Der Bundesgerichtshof hat ein weiteres Mal entschieden, dass eine Rentenversicherung auch Jahre nach Abschluss noch widerrufen werden kann. Mit Urteil vom 10. Juli 2024 hat der BGH deutlich gemacht, dass eine lange Zeitspanne zwischen Vertragsabschluss und erfolgtem Widerspruch, im konkreten Fall 14 Jahre, einem erfolgreichen Widerspruch nicht entgegensteht (Az.: IV ZR 196/22).
Die Klägerin in dem zu Grunde liegenden Fall hatte im Juni 2006 eine fondsgebundene Rentenversicherung, eine sog. Rürup-Rente abgeschlossen. Rund 14 Jahre später erklärte sie im Mai 2020 den Widerspruch des Vertrags und verlangte die Rückzahlung der bislang geleisteten Beiträge sowie die Herausgabe der Nutzungen, die der Versicherer gezogen hat. Den Widerspruch begründete sie damit, dass sie nicht ordnungsgemäß über ihr Widerspruchsrecht aufgeklärt worden sei und nicht alle notwendigen Verbraucherinformationen erhalten habe.

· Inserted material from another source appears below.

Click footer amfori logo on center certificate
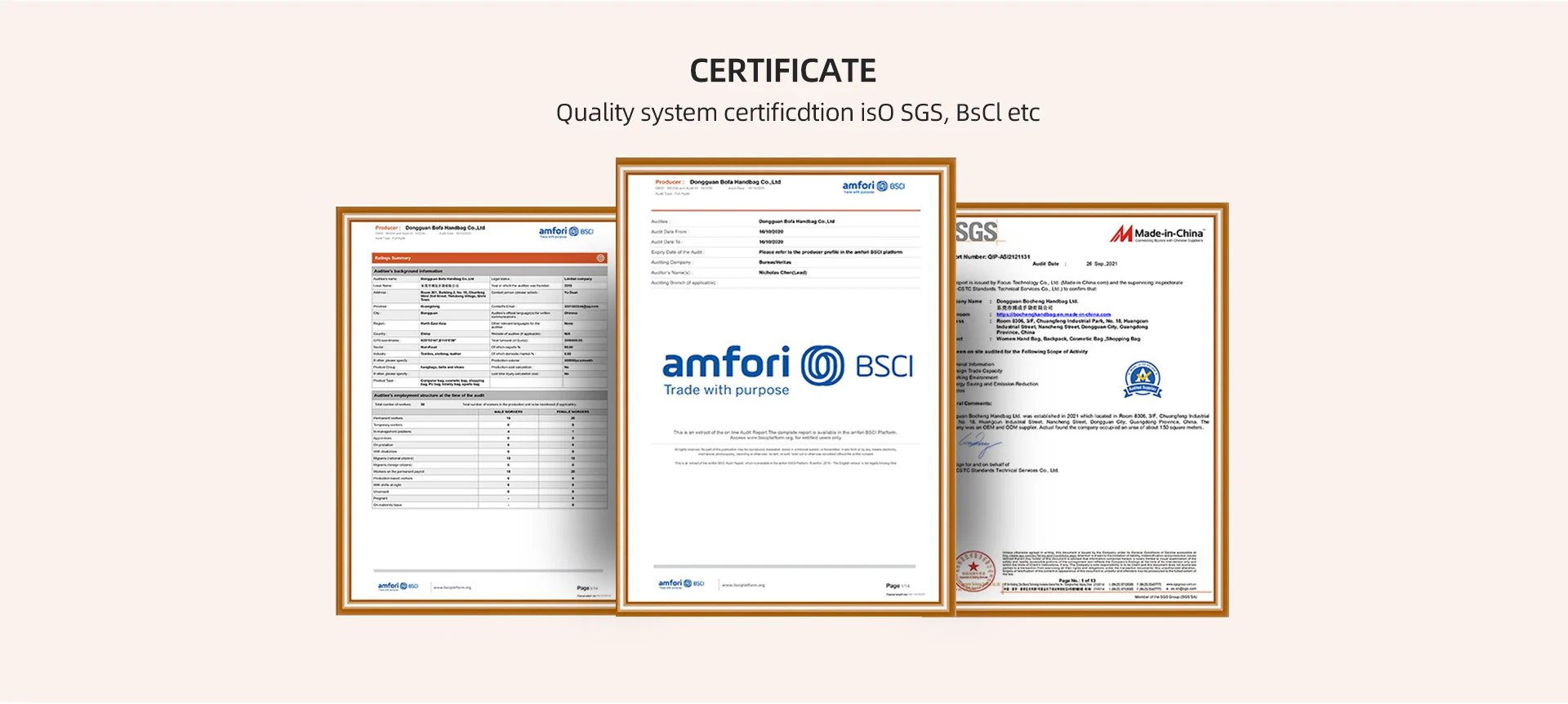 coord(681,584)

Das OLG München hatte die Klage der Frau noch abgewiesen, doch der BGH hob diese Entscheidung im Revisionsverfahren auf.
Das OLG München hatte seine Entscheidung vorwiegend damit begründet, dass die Klägerin mit ihrem Widerspruch rechtsmissbräuchlich gehandelt habe. Sie sei in den Verbraucherinformationen deutlich darauf hingewiesen worden, dass sie sich innerhalb von 30 Tagen von dem Vertrag lösen könne. Sie habe den Vertrag aber fast 14 Jahre lang durchgeführt und erst dann den Widerspruch erklärt.

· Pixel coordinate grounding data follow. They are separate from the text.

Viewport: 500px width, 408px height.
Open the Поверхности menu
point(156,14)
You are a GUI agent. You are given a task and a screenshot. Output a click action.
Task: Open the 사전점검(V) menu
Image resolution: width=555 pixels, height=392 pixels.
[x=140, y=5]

Der BGH sah dies jedoch anders. Es lägen keine besonders gravierenden Umstände vor, die das Verhalten der Klägerin als treuwidrig erscheinen ließen. Wenn die Widerspruchsbelehrung nicht ordnungsgemäß erteilt wurde, wurde die Widerspruchsfrist nicht in Lauf gesetzt, so dass der Versicherungsnehmer auch noch Jahre nach Vertragsschluss sein Widerspruchsrecht ausüben könne. Nur wenn besonders gravierende Umstände vorliegen, könne die Ausübung des Widerspruchsrechts ausnahmsweise Treu und Glauben widersprechen. Solche gravierenden Umstände seien hier aber nicht festgestellt worden, machte der BGH deutlich.
Dass die Klägerin den Rentenversicherungsvertrag aktiv mitgestaltet und z.B. Beitragserhöhungen widersprochen oder Vertragsanpassungen zugestimmt hat, gehöre zu einer gewöhnlichen Vertragsführung und seien keine gravierenden Umstände, die der Ausübung des Widerspruchsrecht entgegenstehen, so der BGH. Das gelte auch für den Umstand, dass es sich um eine steuerlich geförderte Rürup-Rente handelt. Der Versicherer könne aus diesem Umstand nicht schließen, dass der Versicherungsnehmer von seinem Widerspruchsrecht keinen Gebrauch macht. Es lägen insgesamt keine besonders gravierenden Umstände vor, die dem Widerspruch im Wege stehen, entschied der BGH und verwies den Fall an das OLG München zurück. Dieses muss unter Berücksichtigung der Rechtsprechung des BGH den Widerspruch erneut prüfen.
„Die Klägerin dürfte somit gute Aussichten auf die Rückzahlung ihrer Beiträge haben. An dem BGH-Urteil wird deutlich, dass der Widerspruch nicht schon deshalb rechtsmissbräuchlich ist, weil er erst Jahre nach Vertragsschluss erfolgt“, sagt Rechtsanwalt Marcel Seifert, BRÜLLMANN Rechtsanwälte.